Pero esta gente hace teatro, ojo, esto que inventaron los griegos two and a half millennial ago. Llevan nueve montajes. Mammón es el octavo. Se llaman Nao Albet y Marcel Borràs. Nao y Marcel, a.k.a. “cuando uno tiene una idea muy burra el otro se empalma”. ¿Qué pasó con Mammón? Poner de acuerdo a políticos, artistas, enfermeras, periodistas, poetas, filólogos, economistas, catalanes, madrileños, franceses, cineastas, taxistas y funcionarios está al alcance de muy pocos. Público y crítica rendidos ante otro fenómeno teatral catalán, ciclón Mammón. Aquello que   puso en marcha Àlex Rigola en Barcelona en la primera década de nuestro siglo, Radicals Lliure, dio uno de sus mejores frutos con estos dos.

El estreno en Madrid ocurrió hace dos temporadas. Una ensordecedora demanda los trae de nuevo aquí. Hay una generación que, dicen, no va al teatro. Por generación entiendo gente que busca en el teatro un puñetazo de frescura y cero complacencia. En esa generación puede haber gente de 15 y de 75. Esa generación es capaz de reconciliarse con un arte que -saben- tiene la capacidad que casi ningún otro tiene de ponerte en solfa las constantes vitales. Mammón es una de esas obras. Viéndola, te sientes uno de aquellos locos que, escudriñando una batea con agua y gravilla, con el agua del río hasta las rodillas, encontraban una pepita de oro puro y se echaban a llorar de emoción y cansancio.

Oro.

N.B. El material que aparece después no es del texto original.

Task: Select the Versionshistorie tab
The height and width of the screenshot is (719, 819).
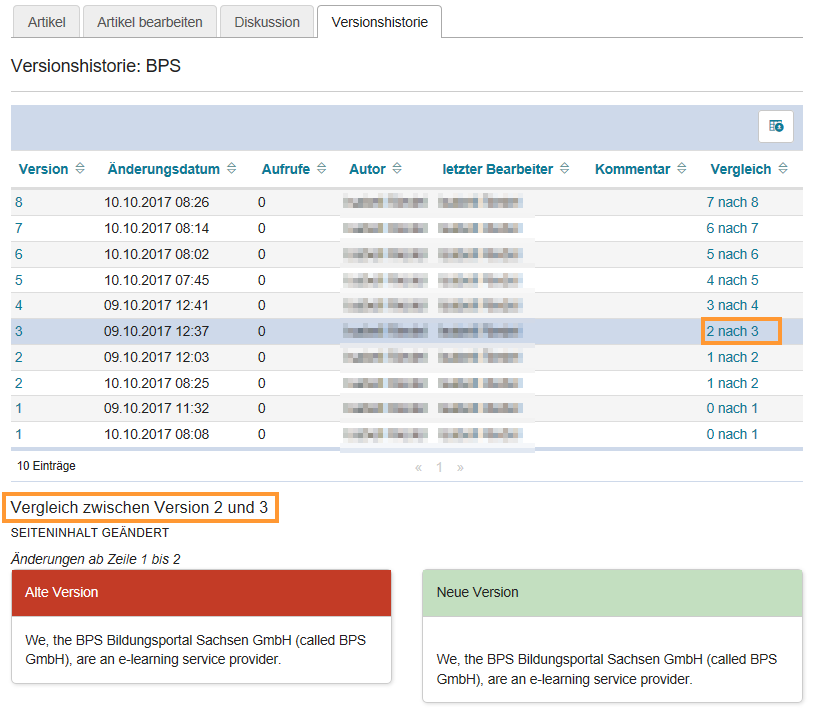Action: (379, 22)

Sinónimo de riqueza. De abundancia. De ambición. O de avaricia. “Mammón, que en arameo significa ‘riqueza’ y en hebreo ‘tesoro’, es para los cristianos el diablo de la avaricia y era para los fenicios el Dios de la bonanza. El relato mitológico de esta figura nos servirá para abordar la cuestión de la actual Siria, un país inmerso en una de las guerras más crueles de nuestro siglo”. Esto dice la sinopsis redactada por Nao y Marcel. Y sí, la cosa empieza con un viaje a Siria, algo de dinero ahorrado y una ambición rota. Primera reflexión: cómo usar el dinero, el propio y el ajeno, para crear y reflexionar, o dicho en pasoliniano, organizar y transhumanar, trascender lo humano a través del arte y elevarlo. Y entonces, primer giro loco de guión. Nos vamos a Las Vegas.

Las Vegas es sinónimo de inmoralidad y dinero, que no siempre tienen por qué ir de la mano. ¿Qué relación tenemos con el dinero? He aquí la cuestión central de esta road movie teatral que empieza en el compromiso y acaba en el desafuero. Desde el minuto uno, las convenciones saltan por los aires y el espectador es invitado a un juego que regatea con la información, con la realidad y la ficción, con personajes presentes y ausentes, con el pasado y el presente, con el dispositivo de vídeo en directo y con la imaginación. Se reflexiona sobre cómo los hombres y las mujeres son devorados/as por la corrupción cuando se traspasan ciertos límites, cuando somos presas de los excesos, y el montaje cae mismamente por un agujero de excesos que, en realidad, nunca se desborda porque está muy bien atado dramatúrgicamente, a pesar de que uno siente estar viviendo una locura imposible y no hay forma de adivinar qué pasará en la escena siguiente.

Cincuenta por ciento avaricia, cincuenta por ciento ambición. Cincuenta por ciento vicio, cincuenta por ciento virtud. Cero pretenciosidad. Querrán llevarse escenas a casa para enmarcarlas. Se ha dicho muchas veces que una partida de póker es puro teatro, pero aquí se alcanzan cotas inimaginables con esta combinación. Deja un poso imborrable. Como lo deja el quinteto protagonista, donde junto a Nao y Marcel están una excelsa Irene Escolar, un rotundo Manel Sans y un sorprendente Ricardo Gómez. Interpretaciones memorables todas ellas.

Post-postmoderno, sesentero, noventero y actual, gamberro y prestidigitador, solemne y cómico, tanto que no sabes si tomártelo en serio o no, este montaje explota como un huevo cósmico a las primeras de cambio y se expande como un universo en el que todo orbita en torno a una idea cambiante del ser humano, una idea básica, primigenia, a la que todo vuelve finalmente: el hombre y la mujer son -somos- capaces de lo mejor y de lo peor.